И еще вспоминаю удивительную книгу лорда Росбери о Наполеоне на Св. Елене («The Last Phase»). Незабываемая книга. Как жутко она приближает прошлое к сегодняшнему дню, как умеет маленькими, незначительными подробностями восстановить постройку жизни. Какая борьба против смерти эта книга. Прочитайте ее — Св. Елена живет горьким трепетом на ее страницах. Ведь и книга, которую мы любим, есть остров в бумажном море того, что написано и напечатано, и в сумерках нашего незнания то, что мы знаем, — световые острова…

И еще, конечно, вспоминаю обоих наших поэтов — и Пушкина и Лермонтова. Какая красота в их отношении к Наполеону, какая духовная отрешенность от земных расчетов, какое высокое забвение обид, в то время когда почти еще не зажили раны двенадцатого года. То была пора молодости; есть ли во всей истории более увлекательная страница молодости, чем

Дней Александровых прекрасное начало…

Молодость умеет забывать; старость прощает, а молодости и прощать не надо — она забывает. И юная муза наших вечно юных поэтов забыла. Взирая на могилу Наполеона, Пушкин говорит, что на ней

Народов ненависть почила И луч бессмертия горит.

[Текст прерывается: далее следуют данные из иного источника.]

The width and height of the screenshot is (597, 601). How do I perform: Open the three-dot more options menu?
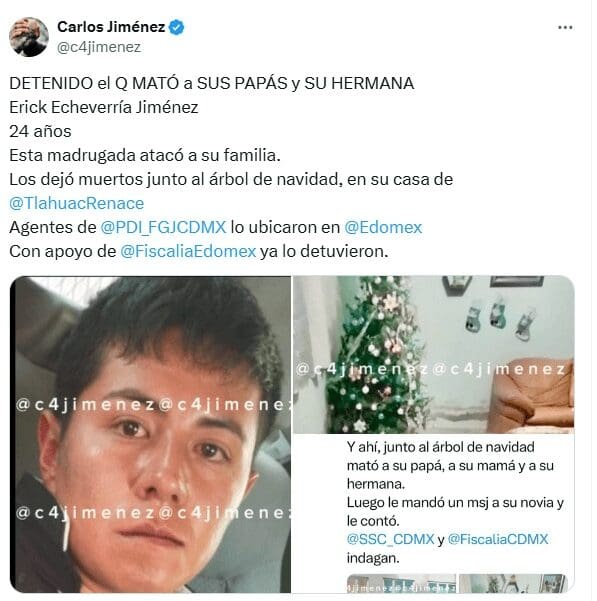click(x=565, y=28)
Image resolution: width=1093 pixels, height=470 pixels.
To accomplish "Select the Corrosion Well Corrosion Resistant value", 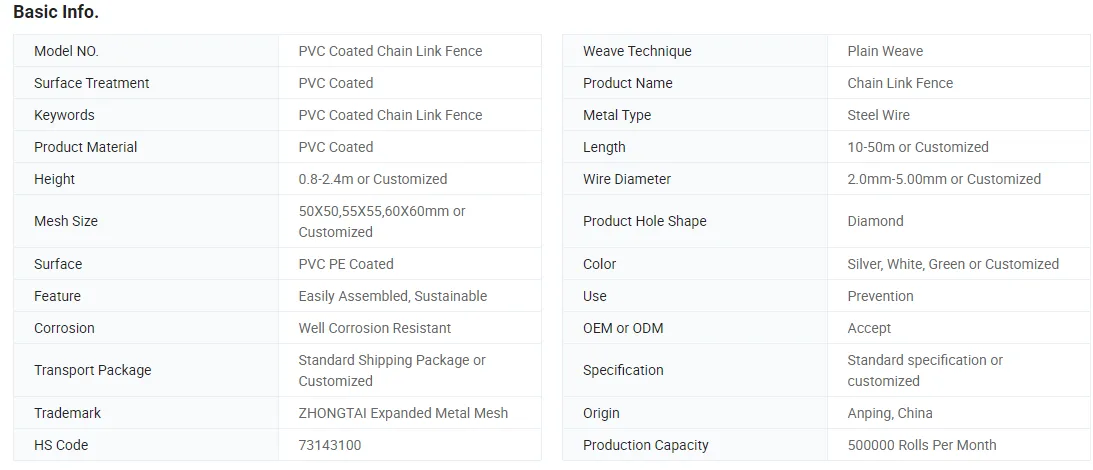I will pyautogui.click(x=374, y=328).
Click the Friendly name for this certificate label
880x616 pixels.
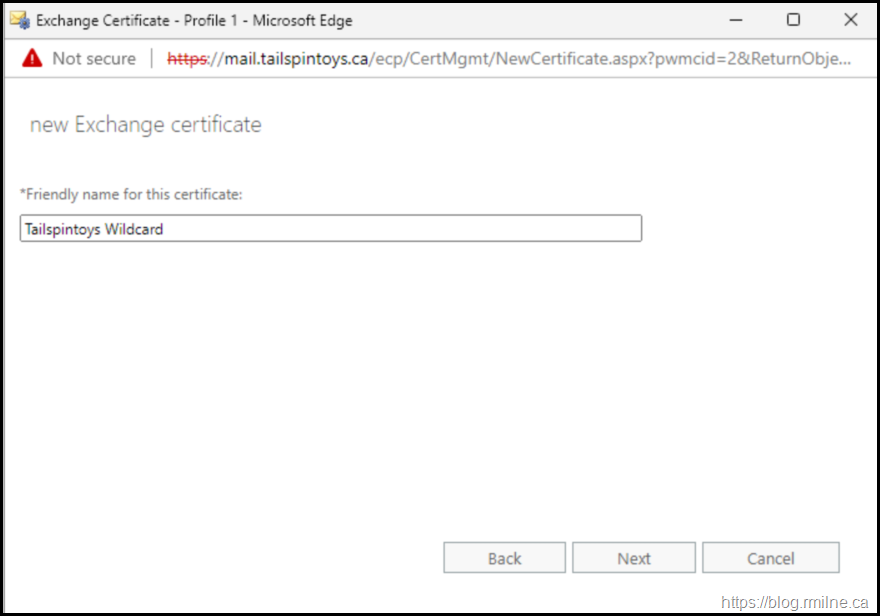131,194
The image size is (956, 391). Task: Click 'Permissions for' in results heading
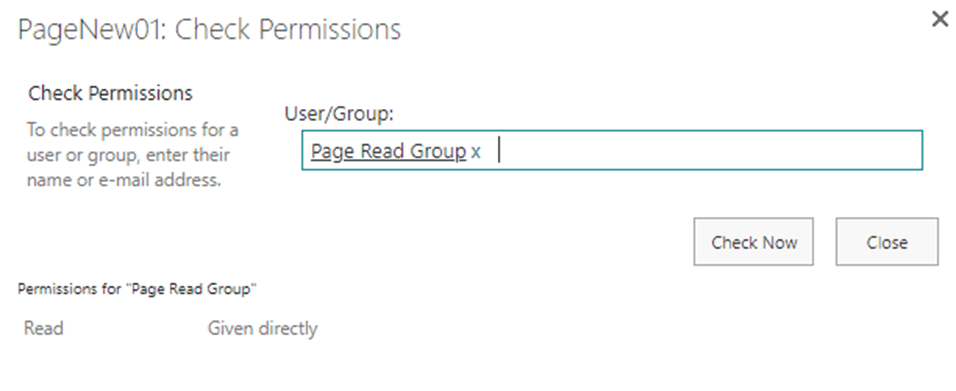(70, 289)
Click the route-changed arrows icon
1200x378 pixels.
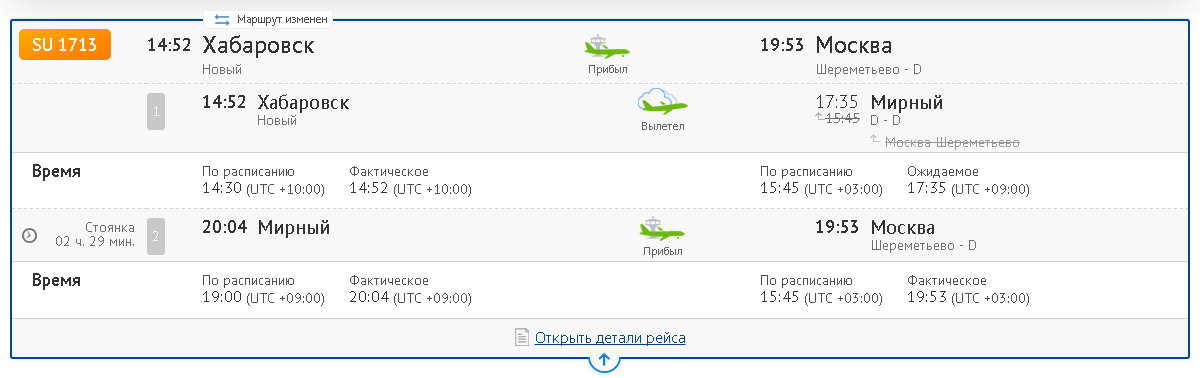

Но поэзия его забыла ненависть и говорит лишь о бессмертии…

Наполеона не оставили на острове — его прах перевезли во Францию. Восстановленная, но дряхлеющая королевская власть за неимением собственных лавров ухватилась за останки императора. Людовик-Филипп приказал их откопать и привезти в Париж. В течение восемнадцати часов откапывали фоб — не отдавал своего героя

Пустынный и мрачный гранит…

Наконец откопали, поставили на корабль, и приехавший за ним королевский сын увел его в море. Остров глядел на уходящий корабль, и, как лай верных сторожевых псов, провожал его со скалистого берега грохот орудий…

В Париже, под сводами церкви Инвалидов, король французов ждал, окруженный своим двором. Пушечная пальба возвестила, что прах Наполеона вошел в столицу Франции. Ждали…

Распахивается дверь, входит гофмаршал с жезлом и возглашает: «Император!» Король и весь двор поднимаются с мест. Боевые сослуживцы великого полководца вносят гроб и опускают в могилу.

«Я желаю, чтобы прах мой покоился на берегу Сены, посреди французского народа, который я так любил». Его желание исполнено… Там на океане осталась

Одна скала, гробница славы.

И все-таки это не последний остров моего рассказа.

Еще об одном хочу упомянуть, и упомянуть с благодарностью. Не остров — островок, даже островочек. Но он ценен для меня как принимавший мое земное изгнание и дававший гостеприимное прибежище духу моему. Этот островочек среди океана пошлости людской и человеческой злобы — та четвертушка бумаги, на которой четвертый месяц пишу свои воспоминания…

Да, острова всегда имели для меня некое таинственное притяжение.

ГЛАВА 8

Рим

Рим в течение четырех поколений осенял собой нашу семью; сейчас осеняет и пятое.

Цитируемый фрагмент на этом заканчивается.